Separation, Divorce, and EU Treaty Rights

We are regularly contacted by non-national clients seeking advice and assistance in respect of their immigration status in the circumstances where they have either separated or divorced from their EU citizen spouse. While the technical differences between an informal separation on the one hand, and a full and final divorce on the other, can seem irrelevant in the personal lives of those involved, the immigration ramifications of each are very different.

This blog post will give an overview of the law on EU Treaty Rights and how a separation and divorce impacts rights of residence, and what options may be open to persons in those situations. While the focus is on spouses, we also outline what happens when ‘de facto partners’ separate. While the 2004 Directive applies to EU family members, we are concerned here only with non-EU family members. This blog will give readers a simple and quick guide to their immigration issues, and how we may best assist them in regularising their status.

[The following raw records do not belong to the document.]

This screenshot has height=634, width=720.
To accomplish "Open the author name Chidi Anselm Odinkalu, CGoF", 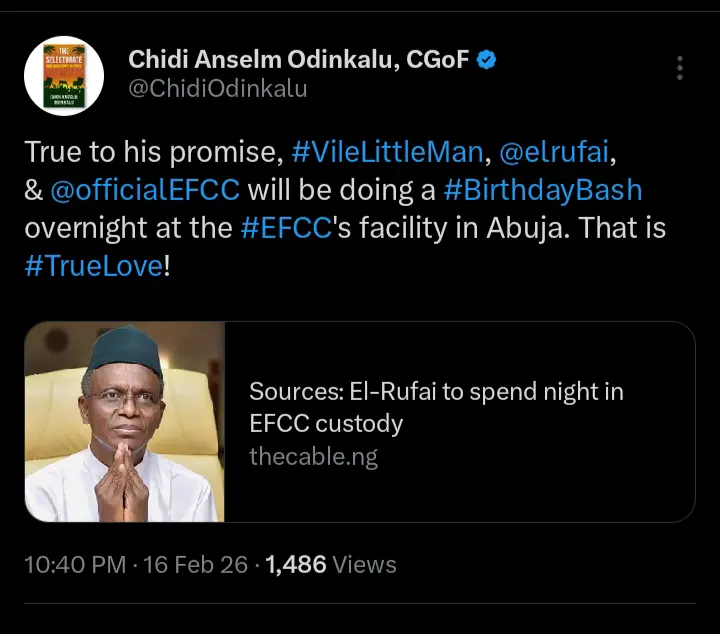I will click(298, 60).
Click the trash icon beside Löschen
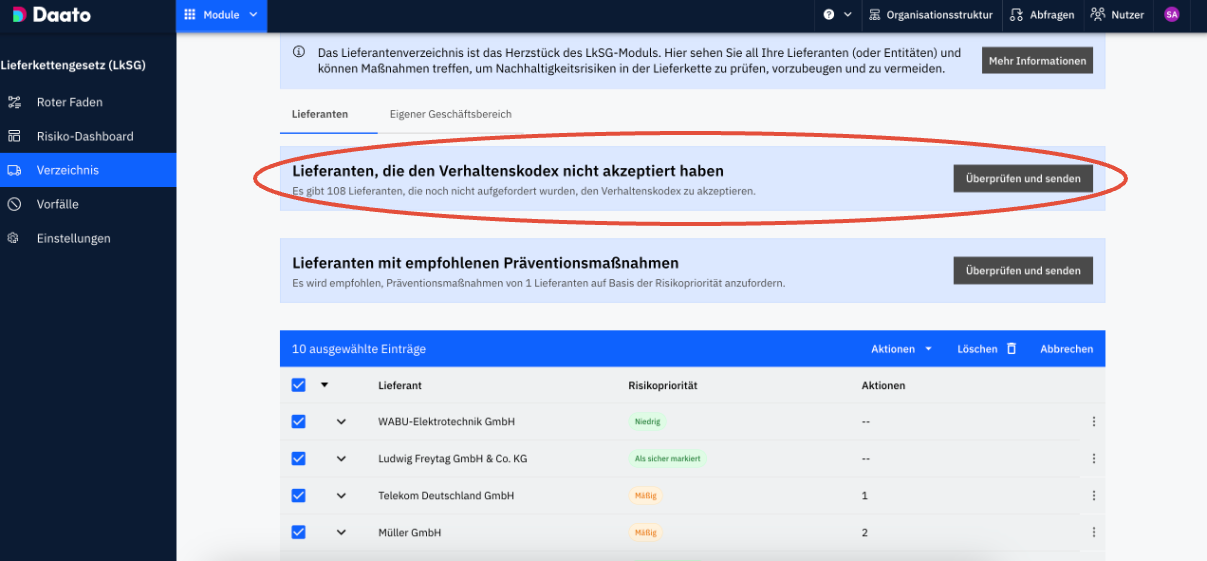Viewport: 1207px width, 561px height. (1011, 349)
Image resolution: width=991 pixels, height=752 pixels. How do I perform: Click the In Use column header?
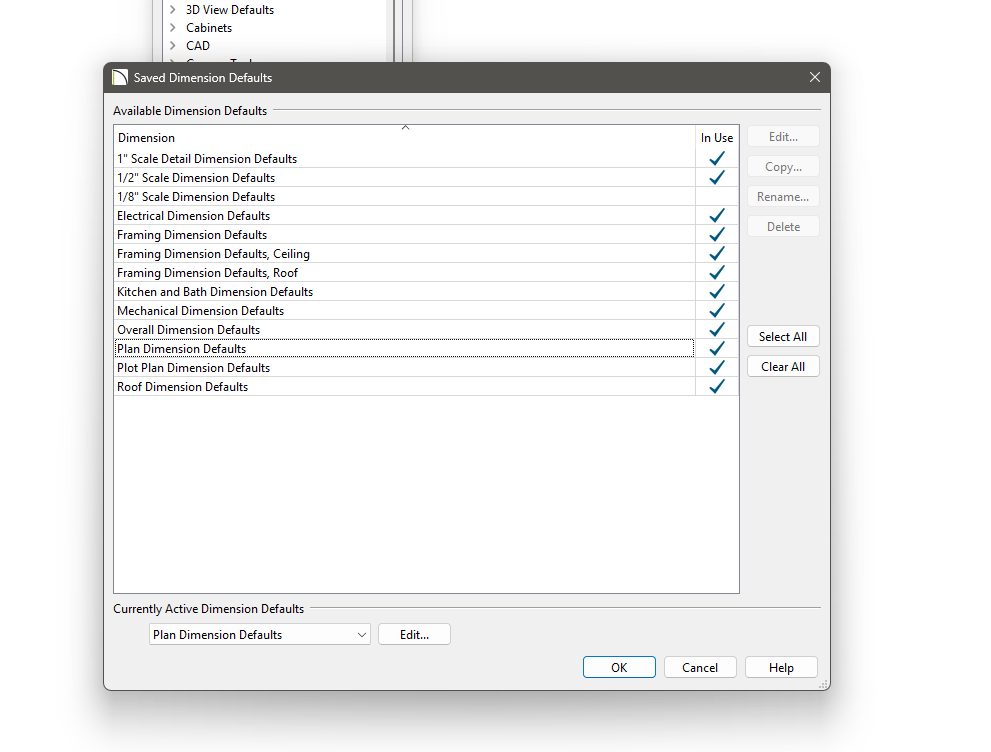pyautogui.click(x=716, y=138)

Rights of Residence – Directive 2004/38/EC

EU Treaty Rights refers to the rights of residence of family members (irrespective of nationality) of EU citizens exercising their EU free movement rights in a host country. Residence rights within the European Union for Union citizens stem from various provisions of EU law relating to their ‘Citizenship of the Union’, and the free movement of workers, particularly Articles 20, 21, and 45 of the Treating on the Function of the European Union (the ‘TFEU’).

Those Treaty provisions are then detailed in more specific legislation, specifically Directive 2004/38/EC (the ‘2004 Directive’). Article 3(1) of the 2004 Directive provides that it “shall apply to all Union citizens who move to or reside in a Member state other than that of which they are a national, and to their family members as defined [in Article 2(2)] who accompany or join them”.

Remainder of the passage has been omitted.